On an underlying basis the performance for FY20 would have been around $350 million higher if it weren't for around $110 million in COVID-related costs to reduce monthly cash outflows, as well as costs arising from supplier failure, impairment charges, write-offs against goodwill and other one-off factors.
The Brisbane-based company took drastic steps to reduce costs over the last few months, slashing its number of leisure shops in half, negotiating rent reductions for remaining stores and placing 70 per cent of its staff globally on government stand-down/furlough programs or in redundancy.
"COVID-19 and, specifically, the government responses to it have clearly had devastating impacts on businesses worldwide and on the airline, travel, tourism and hospitality industries in particular," says FLT managing director and co-founder Graham Turner.
"This has severely impacted us and our people and some very tough decisions have been made over the past four or five months."
Flight Centre's goal was to reduce monthly net operating cash outflows from their pre-COVID levels of $230 million down to $65 million, but this was surpassed by keeping the figure down to $53 million.
The outflow was lower still when considering a $10 million per month net benefit from the JobKeeper program for Flight Centre's retained employees in Australia.
Recent developments such as the Melbourne property sale, a government-backed UK loan and ongoing eligibility for JobKeeper are expected to extend to add $200 million to the group's $1.15 billion "liquidity runway" as at 30 June.
Revenue was higher than anticipated in July at $17 million, mostly fuelled by the company's corporate business which was also a fast-growing segment leading up to the crisis with previous annual TTV of more than $10 billion.
Total transaction value (TTV) exceeded $200 million globally for the month and approached $100 million in Australia.
"Despite ongoing restrictions, revenue has now started to increase, particularly in Europe, and we have surpassed our initial cash flow target, thereby extending our liquidity runway," says Turner.
"We have also continued to win a record amount of new corporate accounts, while generating an underlying corporate profit during FY20.
"This highlights both our corporate business's resilience and its strong future growth prospects in this large, global travel sector which was estimated to be worth $US1.5 trillion per year pre-COVID-19."
Turner says there are still further challenges to be overcome as well as ongoing uncertainty about government COVID-19 objectives and strategies.
"It is critical that businesses across all sectors know these objectives and data lines for COVID-19 control and the lifting of restrictions - whether the end goal is community immunity, suppression, eradication or learning to live with this virus," he says.

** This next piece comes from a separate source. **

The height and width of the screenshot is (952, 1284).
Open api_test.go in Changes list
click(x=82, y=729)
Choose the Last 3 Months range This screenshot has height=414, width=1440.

"Learning to live with the virus involves protecting the vulnerable, particularly the elderly, while ramping up testing, contact tracing and ultimately isolation so we don't overwhelm intensive care units.
"Adopting this approach, while continuing to take sensible health precautions, flattening the curve and getting society and business back to a reasonable level of normality must be priorities to reduce the already dire economic outcomes being experienced."
Updated at 10:04am AEST on 13 August 2020.